I think you are expecting the reader to sit there and ponder over these
pithy phrases and have some kind of epiphany. He doesn't have the
background to cause such a wonderful thing to happen.

I am not a big expert on your role model, Euclid, but my guess is that he
was addressing his would-be peers, not a group of neophytes.
 
A

Arthur J. O'Dwyer

I have written this tutorial on the C programming language, named the
Elements of C.

Problems:
Your "tutorial" isn't going to engage any students, because students
generally don't like reading "tutorials" that start off with "A program
is ordered action descriptions." Too opaque. What the heck is an
"action description"? Even the C Standard won't help them determine
that, and the Standard is the repository of all that is C. ;-)
Your English doesn't seem to be up to the task: "An argument is a
program premis defined at its initiation." "A C type consists of a
length in bytes, which byte contains what, a noun, and how they are
to be treated, an adjective." I respectfully suggest you either write
in your native language (although that would tend to limit your audience,
I suppose) or get someone to proofread your stuff and make sure it is
comprehensible.
Your HTML is broken; you try to use literal <angle brackets> in plain
text, and HTML doesn't allow that. Look up &lt; and &gt;, or else
look up Content-Type: text/plain. (I think I spelled that right; it's
off-topic here anyway.)
A lot of sentences in your "tutorial" are just plain false. This
is a terribly bad thing for a tutorial. 'Nuff said.
This C tutorial is different in the way that it tries to state facts
once, then build new facts with them. The idea is to learn a fact by
learning further facts.

I hope you realized just after hitting "Send" how ridiculous that
looks in writing. How does one learn a fact by "learning further
facts," especially if the further facts depend on the former facts'
being understood? (Fortunately, not a whole lot of your "facts"
depend on each other in any meaningful way. The "noun" bit quoted
above is thankfully never referred to again, for example.)
Information is condened, so the reader is
motivated to think about the things he reads, instead of being fed
page-long explanations. Therefore, the tutorial is relatively short.

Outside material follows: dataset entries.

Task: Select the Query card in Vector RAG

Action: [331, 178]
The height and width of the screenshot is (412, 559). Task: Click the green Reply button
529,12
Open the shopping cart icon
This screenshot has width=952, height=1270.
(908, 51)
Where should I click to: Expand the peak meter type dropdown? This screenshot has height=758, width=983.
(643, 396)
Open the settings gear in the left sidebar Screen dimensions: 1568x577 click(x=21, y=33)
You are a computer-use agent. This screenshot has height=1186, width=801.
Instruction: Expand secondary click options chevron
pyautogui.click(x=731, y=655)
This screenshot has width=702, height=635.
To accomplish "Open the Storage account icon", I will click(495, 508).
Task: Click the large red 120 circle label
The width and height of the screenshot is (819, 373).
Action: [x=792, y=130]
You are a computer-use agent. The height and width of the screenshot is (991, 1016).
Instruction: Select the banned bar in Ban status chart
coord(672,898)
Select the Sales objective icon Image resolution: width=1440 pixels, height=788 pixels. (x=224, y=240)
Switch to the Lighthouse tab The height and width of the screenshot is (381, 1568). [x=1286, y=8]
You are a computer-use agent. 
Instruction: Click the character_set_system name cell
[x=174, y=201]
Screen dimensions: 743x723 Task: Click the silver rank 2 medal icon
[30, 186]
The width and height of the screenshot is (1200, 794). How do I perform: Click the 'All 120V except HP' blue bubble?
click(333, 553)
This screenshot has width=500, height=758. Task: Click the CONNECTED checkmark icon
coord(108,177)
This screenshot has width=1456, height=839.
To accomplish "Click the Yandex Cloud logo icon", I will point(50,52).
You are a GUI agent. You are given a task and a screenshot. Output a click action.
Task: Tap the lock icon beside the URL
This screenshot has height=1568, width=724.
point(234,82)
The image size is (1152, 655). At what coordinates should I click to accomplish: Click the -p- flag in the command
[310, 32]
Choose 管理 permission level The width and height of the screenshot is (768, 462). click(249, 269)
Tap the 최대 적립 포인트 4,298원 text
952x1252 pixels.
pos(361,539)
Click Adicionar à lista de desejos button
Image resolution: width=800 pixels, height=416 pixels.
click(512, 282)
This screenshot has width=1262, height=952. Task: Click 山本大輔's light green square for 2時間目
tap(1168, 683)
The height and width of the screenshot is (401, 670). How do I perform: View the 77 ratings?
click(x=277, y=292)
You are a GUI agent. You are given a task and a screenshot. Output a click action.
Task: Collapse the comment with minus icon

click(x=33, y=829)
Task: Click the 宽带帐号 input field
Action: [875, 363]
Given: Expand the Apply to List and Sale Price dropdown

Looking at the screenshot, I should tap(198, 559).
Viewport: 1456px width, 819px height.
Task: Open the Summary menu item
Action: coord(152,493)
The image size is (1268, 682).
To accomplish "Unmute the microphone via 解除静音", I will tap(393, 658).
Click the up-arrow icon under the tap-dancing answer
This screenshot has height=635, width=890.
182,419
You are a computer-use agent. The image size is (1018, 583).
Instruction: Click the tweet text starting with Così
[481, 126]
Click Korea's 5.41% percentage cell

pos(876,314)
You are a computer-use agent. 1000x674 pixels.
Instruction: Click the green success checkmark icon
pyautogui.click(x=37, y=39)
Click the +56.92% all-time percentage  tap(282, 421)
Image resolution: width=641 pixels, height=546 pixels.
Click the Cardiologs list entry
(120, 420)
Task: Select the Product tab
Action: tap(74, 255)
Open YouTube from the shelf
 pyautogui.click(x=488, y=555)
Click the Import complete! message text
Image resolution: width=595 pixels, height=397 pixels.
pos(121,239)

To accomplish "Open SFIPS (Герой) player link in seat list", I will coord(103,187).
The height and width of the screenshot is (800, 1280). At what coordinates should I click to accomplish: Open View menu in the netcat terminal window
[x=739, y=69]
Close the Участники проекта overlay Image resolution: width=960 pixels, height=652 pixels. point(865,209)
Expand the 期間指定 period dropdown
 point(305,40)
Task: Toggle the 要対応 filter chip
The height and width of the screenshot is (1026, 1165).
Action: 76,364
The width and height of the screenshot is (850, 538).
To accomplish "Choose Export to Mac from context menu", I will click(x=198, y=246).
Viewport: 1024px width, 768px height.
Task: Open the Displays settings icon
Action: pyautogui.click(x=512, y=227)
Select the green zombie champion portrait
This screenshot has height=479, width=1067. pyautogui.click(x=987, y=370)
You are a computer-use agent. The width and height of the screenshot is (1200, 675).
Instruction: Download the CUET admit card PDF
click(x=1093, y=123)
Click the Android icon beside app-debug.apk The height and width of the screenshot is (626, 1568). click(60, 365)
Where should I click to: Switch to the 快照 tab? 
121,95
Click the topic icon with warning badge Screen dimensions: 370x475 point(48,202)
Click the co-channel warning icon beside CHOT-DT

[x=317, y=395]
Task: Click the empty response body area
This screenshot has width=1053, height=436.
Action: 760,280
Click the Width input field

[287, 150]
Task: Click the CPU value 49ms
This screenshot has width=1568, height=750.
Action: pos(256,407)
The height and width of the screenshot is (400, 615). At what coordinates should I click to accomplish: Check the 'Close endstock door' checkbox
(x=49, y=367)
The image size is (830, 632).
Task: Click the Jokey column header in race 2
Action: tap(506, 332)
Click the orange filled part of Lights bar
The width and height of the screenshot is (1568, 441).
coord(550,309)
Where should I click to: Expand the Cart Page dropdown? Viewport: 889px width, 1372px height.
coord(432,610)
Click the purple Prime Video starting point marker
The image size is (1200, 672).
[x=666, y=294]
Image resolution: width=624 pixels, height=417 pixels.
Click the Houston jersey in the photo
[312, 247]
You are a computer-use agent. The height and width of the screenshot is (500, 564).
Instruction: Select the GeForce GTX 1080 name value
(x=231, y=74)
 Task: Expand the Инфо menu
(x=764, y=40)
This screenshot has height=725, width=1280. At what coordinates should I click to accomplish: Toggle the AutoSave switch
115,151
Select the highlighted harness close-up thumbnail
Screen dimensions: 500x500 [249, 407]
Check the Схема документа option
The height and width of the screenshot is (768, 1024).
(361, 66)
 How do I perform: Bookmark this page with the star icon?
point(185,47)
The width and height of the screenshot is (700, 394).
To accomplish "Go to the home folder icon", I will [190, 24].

But it's wrong! Also, it fails to cover anything resembling
functions, headers, the 'main' function, the preprocessor,...

The focus is not only put on the concepts that builds the C language,
but also on those concepts dealing with programs in general. It is not
formalistic, but focuses on general and practical definitions.

s/not//g
With that in mind, here is the link to the site where you can download
the tutorial:

http://www.denotesoftware.com/?page=elements&title=Elements

-Arthur,
and btw nobody uses Word anymore ;)
 
K

kal

Martin Johansen said:

You have tried something and ought to be comended for that.

Euclid is not a game that two can play at. Take the following
statement in the aforementioned web page (to start with it is
missing some kind of article "a"/"an"/"the.")

"A program is ordered action descriptions."

First you have to unambiguously define or postulate what are
meant by the terms "program", "ordered", "action" and
"description."

Note that Euclid was verbose.
 
J

Jack Klein

Hello group

I have written this tutorial on the C programming language, named the
Elements of C.

This C tutorial is different in the way that it tries to state facts
once, then build new facts with them. The idea is to learn a fact by
learning further facts. Information is condenced, so the reader is
motivated to think about the things he reads, instead of being fed
page-long explanations. Therefore, the tutorial is relatively short.

The focus is not only put on the concepts that builds the C language,
but also on those concepts dealing with programs in general. It is not
formalistic, but focuses on general and practical definitions.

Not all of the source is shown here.